[Saved data entries]
========

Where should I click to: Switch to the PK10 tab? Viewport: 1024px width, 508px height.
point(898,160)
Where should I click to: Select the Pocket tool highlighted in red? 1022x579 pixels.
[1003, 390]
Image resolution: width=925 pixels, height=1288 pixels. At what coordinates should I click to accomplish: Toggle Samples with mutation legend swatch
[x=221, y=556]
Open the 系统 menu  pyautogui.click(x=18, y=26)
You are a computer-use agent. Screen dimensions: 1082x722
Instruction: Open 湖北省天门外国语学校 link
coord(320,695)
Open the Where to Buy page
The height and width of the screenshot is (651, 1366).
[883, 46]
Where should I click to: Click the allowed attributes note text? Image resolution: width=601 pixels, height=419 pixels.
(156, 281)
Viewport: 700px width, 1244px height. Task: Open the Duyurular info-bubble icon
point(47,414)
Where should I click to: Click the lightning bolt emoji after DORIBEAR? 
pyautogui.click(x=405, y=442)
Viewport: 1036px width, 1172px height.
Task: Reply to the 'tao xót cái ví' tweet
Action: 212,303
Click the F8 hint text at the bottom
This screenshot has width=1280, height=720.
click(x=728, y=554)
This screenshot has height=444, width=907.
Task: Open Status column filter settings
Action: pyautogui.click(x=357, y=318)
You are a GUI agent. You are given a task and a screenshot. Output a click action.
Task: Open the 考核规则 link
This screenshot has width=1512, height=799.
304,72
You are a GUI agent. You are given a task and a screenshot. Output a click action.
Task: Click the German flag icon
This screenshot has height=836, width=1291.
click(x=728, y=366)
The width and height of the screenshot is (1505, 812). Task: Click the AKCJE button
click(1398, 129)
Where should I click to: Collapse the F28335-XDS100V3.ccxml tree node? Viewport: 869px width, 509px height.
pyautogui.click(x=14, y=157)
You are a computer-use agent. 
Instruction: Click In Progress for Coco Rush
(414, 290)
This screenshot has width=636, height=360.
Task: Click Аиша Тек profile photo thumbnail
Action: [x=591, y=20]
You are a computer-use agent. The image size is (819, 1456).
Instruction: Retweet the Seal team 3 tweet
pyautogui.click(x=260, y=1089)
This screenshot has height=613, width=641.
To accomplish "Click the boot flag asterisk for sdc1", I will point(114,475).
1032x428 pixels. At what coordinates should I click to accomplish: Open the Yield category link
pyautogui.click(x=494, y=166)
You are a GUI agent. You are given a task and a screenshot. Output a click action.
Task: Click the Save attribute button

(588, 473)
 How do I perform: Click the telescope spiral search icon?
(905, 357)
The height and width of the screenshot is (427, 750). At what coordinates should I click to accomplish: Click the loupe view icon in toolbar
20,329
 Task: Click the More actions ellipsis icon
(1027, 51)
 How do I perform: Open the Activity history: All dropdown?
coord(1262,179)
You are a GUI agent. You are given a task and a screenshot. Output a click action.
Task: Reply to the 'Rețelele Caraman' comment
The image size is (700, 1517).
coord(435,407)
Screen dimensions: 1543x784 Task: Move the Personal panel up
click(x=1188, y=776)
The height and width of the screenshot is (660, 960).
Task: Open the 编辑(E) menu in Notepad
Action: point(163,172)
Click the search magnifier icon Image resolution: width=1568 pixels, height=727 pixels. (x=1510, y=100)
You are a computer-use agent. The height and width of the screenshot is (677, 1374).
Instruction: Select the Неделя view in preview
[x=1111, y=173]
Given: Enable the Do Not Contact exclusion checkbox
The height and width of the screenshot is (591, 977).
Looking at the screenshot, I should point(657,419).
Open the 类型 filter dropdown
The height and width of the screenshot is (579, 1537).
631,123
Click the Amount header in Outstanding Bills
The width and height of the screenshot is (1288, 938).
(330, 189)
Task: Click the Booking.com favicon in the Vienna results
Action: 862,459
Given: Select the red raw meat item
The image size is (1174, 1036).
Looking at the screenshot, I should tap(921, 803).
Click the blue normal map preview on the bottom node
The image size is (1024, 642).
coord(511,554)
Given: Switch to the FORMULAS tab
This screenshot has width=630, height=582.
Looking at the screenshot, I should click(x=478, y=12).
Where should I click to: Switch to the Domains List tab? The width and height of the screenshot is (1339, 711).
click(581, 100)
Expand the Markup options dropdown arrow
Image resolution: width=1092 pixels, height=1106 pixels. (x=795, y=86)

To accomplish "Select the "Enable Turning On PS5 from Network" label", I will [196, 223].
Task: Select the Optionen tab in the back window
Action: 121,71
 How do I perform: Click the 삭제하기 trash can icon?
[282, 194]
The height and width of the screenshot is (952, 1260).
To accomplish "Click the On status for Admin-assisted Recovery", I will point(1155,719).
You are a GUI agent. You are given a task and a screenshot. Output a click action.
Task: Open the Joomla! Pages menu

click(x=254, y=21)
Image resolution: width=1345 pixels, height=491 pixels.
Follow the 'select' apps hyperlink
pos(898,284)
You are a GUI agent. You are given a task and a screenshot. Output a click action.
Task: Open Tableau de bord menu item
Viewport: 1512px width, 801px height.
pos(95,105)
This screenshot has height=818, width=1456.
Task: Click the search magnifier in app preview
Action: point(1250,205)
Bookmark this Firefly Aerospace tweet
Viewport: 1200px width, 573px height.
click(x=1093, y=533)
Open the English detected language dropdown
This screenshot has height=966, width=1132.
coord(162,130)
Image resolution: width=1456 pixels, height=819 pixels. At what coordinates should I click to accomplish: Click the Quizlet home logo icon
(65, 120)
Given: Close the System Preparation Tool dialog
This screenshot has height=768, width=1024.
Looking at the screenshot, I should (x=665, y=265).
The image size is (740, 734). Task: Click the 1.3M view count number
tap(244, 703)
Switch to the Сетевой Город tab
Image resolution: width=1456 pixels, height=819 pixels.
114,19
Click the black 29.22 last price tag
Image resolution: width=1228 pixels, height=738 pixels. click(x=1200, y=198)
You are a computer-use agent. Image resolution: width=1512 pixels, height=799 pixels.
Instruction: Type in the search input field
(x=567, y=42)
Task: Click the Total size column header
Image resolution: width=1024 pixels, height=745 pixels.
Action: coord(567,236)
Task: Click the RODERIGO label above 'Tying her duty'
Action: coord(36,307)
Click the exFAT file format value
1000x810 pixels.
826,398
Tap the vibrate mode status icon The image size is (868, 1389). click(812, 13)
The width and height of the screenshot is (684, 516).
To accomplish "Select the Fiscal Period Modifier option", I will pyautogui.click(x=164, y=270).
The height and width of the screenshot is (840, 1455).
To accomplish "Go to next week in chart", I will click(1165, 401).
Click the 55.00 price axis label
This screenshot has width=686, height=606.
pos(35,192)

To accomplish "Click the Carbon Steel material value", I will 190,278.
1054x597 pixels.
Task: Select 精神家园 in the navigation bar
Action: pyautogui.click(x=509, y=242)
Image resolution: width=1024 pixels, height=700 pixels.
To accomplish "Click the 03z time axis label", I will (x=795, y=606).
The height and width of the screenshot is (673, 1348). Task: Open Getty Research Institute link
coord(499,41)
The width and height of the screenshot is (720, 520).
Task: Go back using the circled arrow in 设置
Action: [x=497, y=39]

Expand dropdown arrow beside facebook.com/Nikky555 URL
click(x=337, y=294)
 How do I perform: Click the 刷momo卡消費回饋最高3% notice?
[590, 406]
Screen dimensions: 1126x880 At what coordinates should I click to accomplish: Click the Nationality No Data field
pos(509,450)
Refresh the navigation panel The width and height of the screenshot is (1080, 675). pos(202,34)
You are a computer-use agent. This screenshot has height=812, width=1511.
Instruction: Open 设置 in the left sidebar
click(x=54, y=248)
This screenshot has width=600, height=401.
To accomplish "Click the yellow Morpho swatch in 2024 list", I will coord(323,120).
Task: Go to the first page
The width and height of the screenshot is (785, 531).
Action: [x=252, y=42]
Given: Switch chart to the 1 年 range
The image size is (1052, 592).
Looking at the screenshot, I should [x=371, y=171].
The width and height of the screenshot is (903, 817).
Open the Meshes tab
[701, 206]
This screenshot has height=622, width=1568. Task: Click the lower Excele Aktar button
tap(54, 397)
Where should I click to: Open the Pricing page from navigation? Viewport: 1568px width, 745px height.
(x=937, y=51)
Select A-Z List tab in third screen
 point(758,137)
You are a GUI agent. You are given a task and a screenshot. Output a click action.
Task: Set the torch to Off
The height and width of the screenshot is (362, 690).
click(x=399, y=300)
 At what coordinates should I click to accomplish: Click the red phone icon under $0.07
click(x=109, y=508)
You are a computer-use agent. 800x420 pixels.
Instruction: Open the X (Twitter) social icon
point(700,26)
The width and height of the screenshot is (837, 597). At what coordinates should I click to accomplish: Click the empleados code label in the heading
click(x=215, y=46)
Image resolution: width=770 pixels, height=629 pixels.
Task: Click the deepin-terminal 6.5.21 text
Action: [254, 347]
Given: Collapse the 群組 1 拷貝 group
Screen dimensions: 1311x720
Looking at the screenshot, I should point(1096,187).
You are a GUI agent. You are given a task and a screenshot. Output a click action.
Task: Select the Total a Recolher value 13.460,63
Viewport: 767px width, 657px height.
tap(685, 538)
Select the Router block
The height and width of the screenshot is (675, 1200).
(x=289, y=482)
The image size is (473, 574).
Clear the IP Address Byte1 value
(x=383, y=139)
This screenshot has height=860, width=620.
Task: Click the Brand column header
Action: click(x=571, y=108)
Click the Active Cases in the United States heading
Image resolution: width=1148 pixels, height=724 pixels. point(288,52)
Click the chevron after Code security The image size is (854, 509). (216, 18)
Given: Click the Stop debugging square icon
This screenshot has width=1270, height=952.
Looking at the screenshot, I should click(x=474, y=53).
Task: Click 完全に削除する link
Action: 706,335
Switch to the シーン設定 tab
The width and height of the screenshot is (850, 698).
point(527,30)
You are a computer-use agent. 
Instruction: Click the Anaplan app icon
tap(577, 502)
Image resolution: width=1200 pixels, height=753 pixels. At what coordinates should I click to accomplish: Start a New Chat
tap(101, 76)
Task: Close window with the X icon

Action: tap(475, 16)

========

[REQUIRED WORK] Across all the records, find the lines containing the word "flag" and reproduce each one.

[THE COMPLETED TASK]
Task: Click the German flag icon
To accomplish "Click the boot flag asterisk for sdc1", I will point(114,475).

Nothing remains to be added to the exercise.